John,
First, the sad part, it is unclear how any of this relates to gaining
consensus about individual events. I think it should, but others shouldn't.
Let me lay out the problem:

We wonder whether a given baseball is the one thrown for a particular
strike during a particular game. What unique properties would such a ball
have? There are two types of answers we might seek.

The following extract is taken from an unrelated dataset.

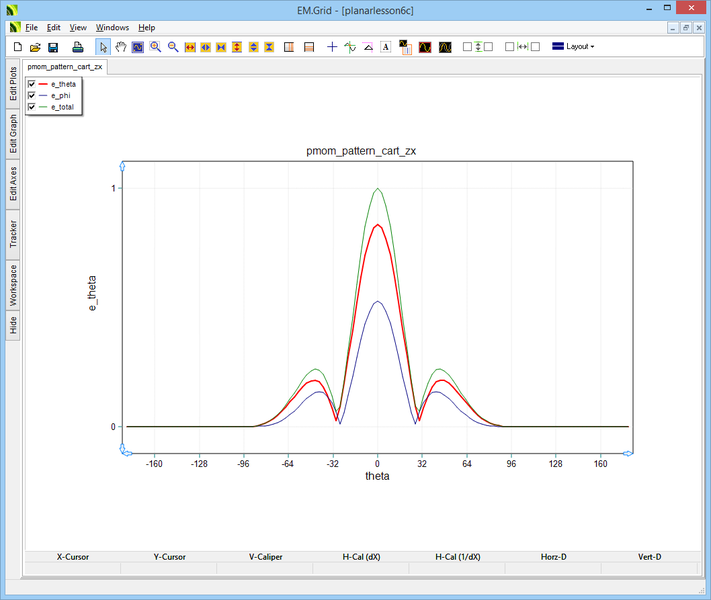Toggle the e_phi plot visibility checkbox

coord(33,95)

One is a unique configuration of differences, i.e., the ball had a mixture
of resin and spit used by a particular pitcher to doctor their pitch, and
was the only one of its kind to have been made at the factory with a
one-off improper spelling of the company name. In such a case we may apply
the scientific process to determine if the ball in question has those
properties, and (potentially) determine the extent to which those
properties are actually unique. That is, we could test through empirical
method, all consequences of the claim that the ball in question is The
Ball.

The other type of answer we might seek is via "providence"; i.e., there is
nothing unique about the ball itself, but there is other evidence it might
be of historic importance. We might have a picture of the ump tossing a
ball to a particular kid, record of that kid giving it over to an auction
house several years later, that auction house selling it to Rich Guy A, who
owned a storage unit, in which Rich Guy B found *a* *ball *(after A's
death) along with the paperwork referenced and associated photos. Here we
could test, through the empirical method, all sorts of claims about the
providence itself (was it printed on the right type of paper, does the
signature look authentic, etc.) but there is nothing to test about the ball
pre se.

In *either *case it is unclear that investigating history would resemble
making a scientific claim, because scientific claims are about
generalities, not individual events. To claim that vinegar will dissolve
calcium build ups is a very different type of thing than to claim that this
ball is The Ball. The science above is not direct at the veracity of the
historical claims, but rather it is directed at some things that would be
true about the objects in front of us, were those historic claims true.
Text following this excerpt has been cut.